Anyway here are the 90% finished Z axis

All the parts

The Y bearings with the bolts nicely countersunk:-)

The assembled unit

For now standard skateboard bearings will have to do

07-25-2007, 01:58 PM
Its starting to look like something...

I reused the spindles from my old machine,TZ14x4 (or maybe its 3, cant remember:-) Turned it down to size and threaded it



E-chain is mounted and the one of the x leadnut. I also reused this setup since i plan to invest in a ballscrew in a not to distance future

07-31-2007, 01:15 PM
Great build!!!!

I especially like your z-axis design. What type of bearings are you using for your leadscrews, and how are you ensuring that there is no slop between them? I am currently building as well and would appreciate any input you might have. Again awesome work, looks like you're almost done!


07-31-2007, 02:28 PM
For the moment, regular skateboard bearings. I just bought a car so money is a large factor here. I know its not good, but the bearing brackets can easily been turned up to size to fit the angular contact bearings ill buy in a not to distance future along side ballscrews:-)
Luckely the sides and gantry back will come free, waterjet cut and everything.

08-01-2007, 12:02 PM
Found out that pictures of chips flying are cool:-)
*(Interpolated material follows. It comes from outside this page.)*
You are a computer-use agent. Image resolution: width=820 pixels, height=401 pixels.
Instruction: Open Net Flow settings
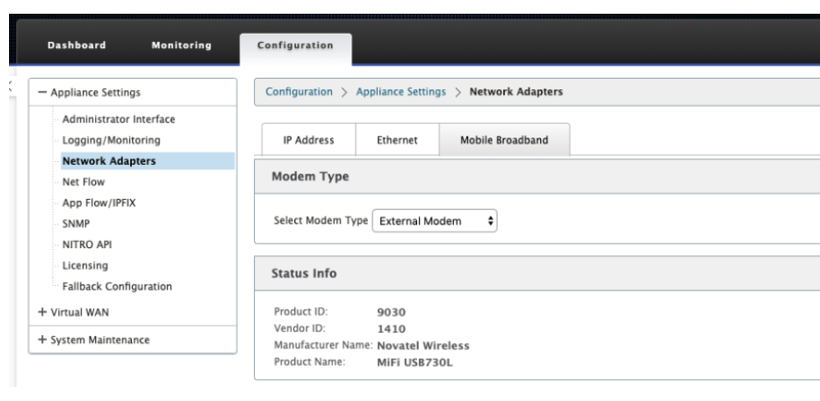[83, 182]
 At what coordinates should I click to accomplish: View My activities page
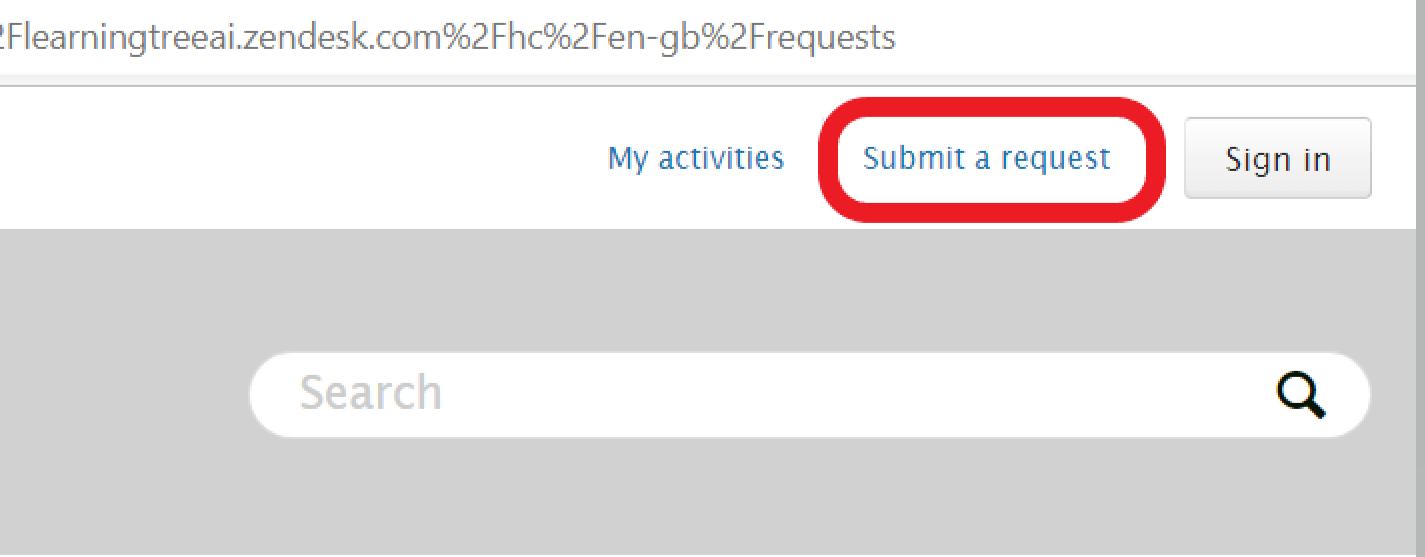pos(696,158)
Anyway, its the block in which the Z bearings are going to mounted

And look at the mess for creating just a single block!!

This is the old and crappy, but strong mill im using

08-13-2007, 03:54 PM
So so so...

First things first, Z lead screw is now installed. Its threaded in the top and tighten in between the bearings by a regular nut and some disc springs.
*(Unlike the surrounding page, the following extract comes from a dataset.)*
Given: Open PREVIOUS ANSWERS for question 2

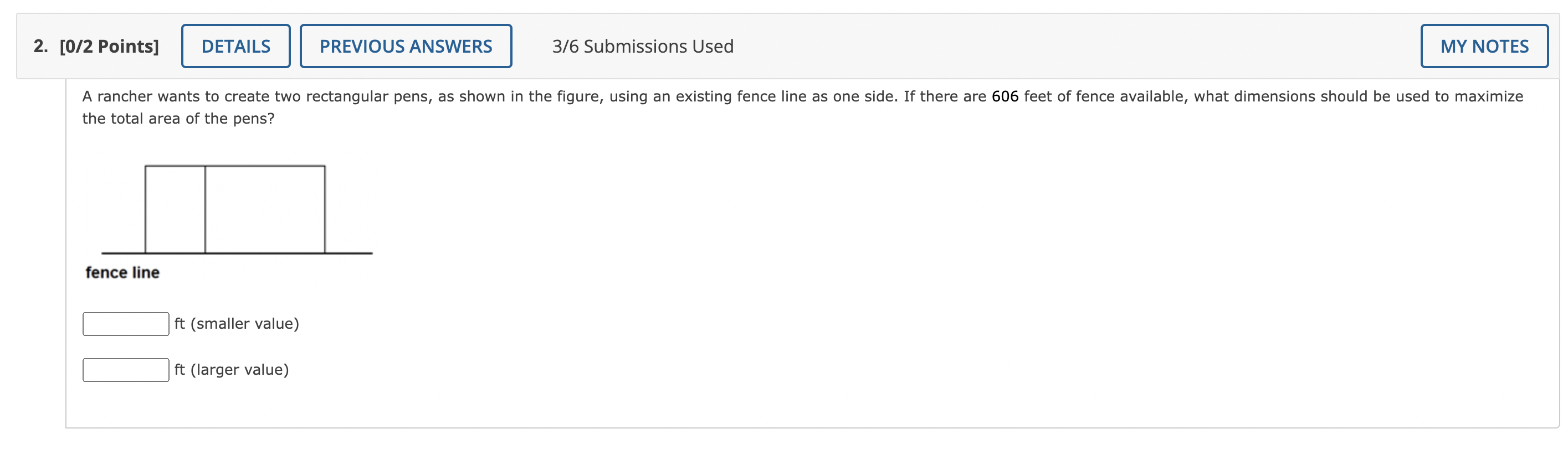Looking at the screenshot, I should [406, 45].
Next, the z-slider assembly. I amazed myself by makeing something precise enough to use flatheaded screws.

This is going to be one solid piece of machine, this part alone is heavy like..:-)


08-13-2007, 03:58 PM
And now some pictures of the process. Making of the holder for the z linear berings. Borrowed a 28mm reamer set, sweet thing

This is one serious drill, the block is 100mm wide

After drilling, time for some reaming, took forever at a feedrate at 12mm/min

And after a lot of hours of work and fear of breaking the tools....a perfect fit. The distance between the block and back is no more then 0.1-0.2mm

Thats it for now, feel free to comment

09-27-2007, 03:50 PM
Finally, my waterjet cut 20mm alumium sides arrived, cost 0$:-)
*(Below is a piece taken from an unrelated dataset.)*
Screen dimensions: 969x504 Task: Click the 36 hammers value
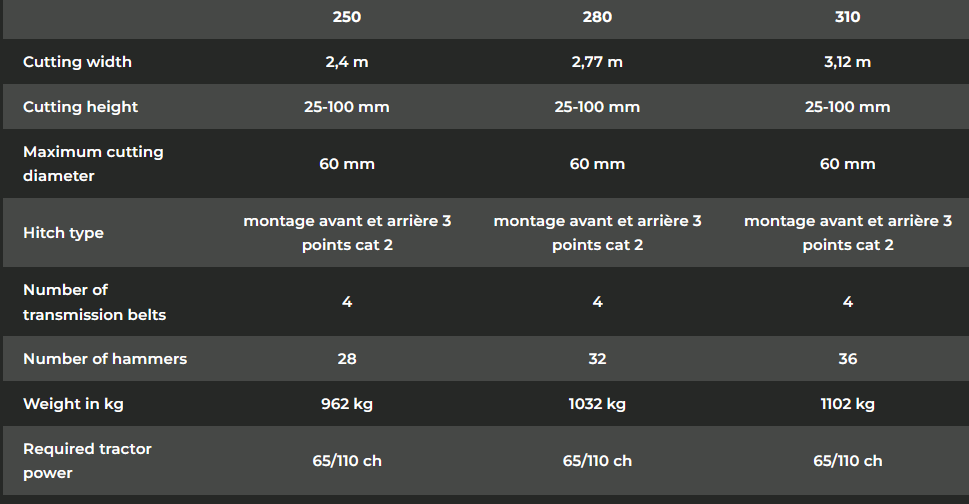[847, 359]
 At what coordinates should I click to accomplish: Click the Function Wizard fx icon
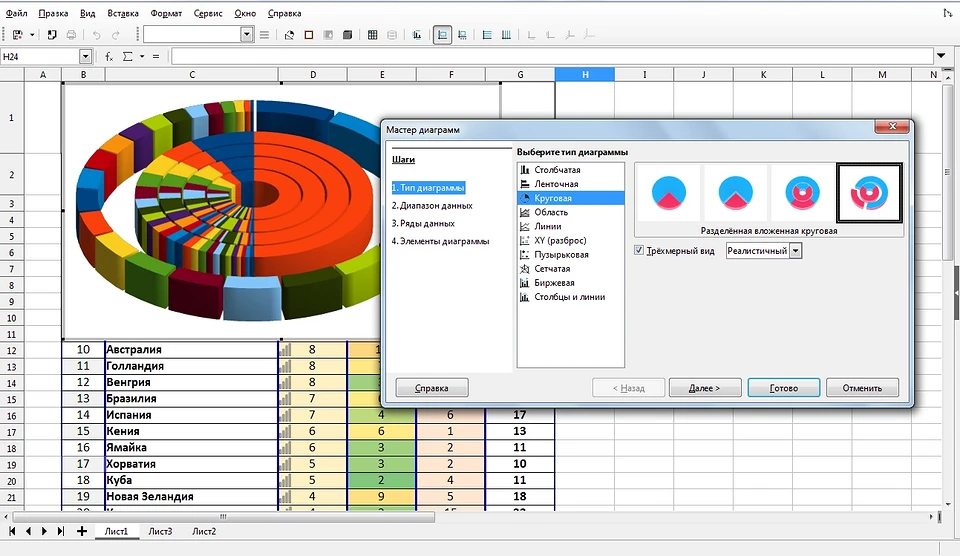click(x=110, y=57)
The z axis is more or less finished now, only need to redo the bottom part. The bearing wont fit



It almost look like a real machine and not something made with a hammer and some nails, like my solsylva build.


This is really one rock solid machine


06-30-2008, 12:02 PM
Not to raise this thread from the death, but i realised i never posted pictures of the finished machine.

Someway along i decided to go the all ballscrew route. Looking at it now im quite happy i did that. Combined with precision switches i can turn the router off and on, home it and hit the same spot within 0.01 mm



07-01-2008, 08:34 PM
Awesome machine mate, I'm very impressed! I'm tossing up as to whether I lasercut, water jet cut, or get someone to machine my gantry sideplates. What was the finish like from waterjet cutting? I know for certain that the lasercut stuff isn't that pretty afterwards, but water/laser cutting is probably MUCH cheaper than getting someone to mill them up...

07-02-2008, 03:35 AM
Awfull. They where free for me so i dont complain, but they ran it way to fast. Somewhere there is 0.5-1mm difference between one side and another, which mean the edges and the holes are skewed. Just like if you drilled a hole at an 5 degree angle or angled your saw while sawing.

I had to make some bushings for the holes where the rails should have been and redrill them with both sides clamped to each other.

The edges doesnt really matter, but if you have them waterjet cut, skip the holes and drill them yourself

07-02-2008, 05:23 AM
The edges doesnt really matter, but if you have them waterjet cut, skip the holes and drill them yourself

Yeah that's what I was thinking, I've had some bad experiences before with lasercut holes that were too small (sometimes up to 1mm smaller diameter). I would definitely drill/tap all the holes myself anyways just to keep costs down.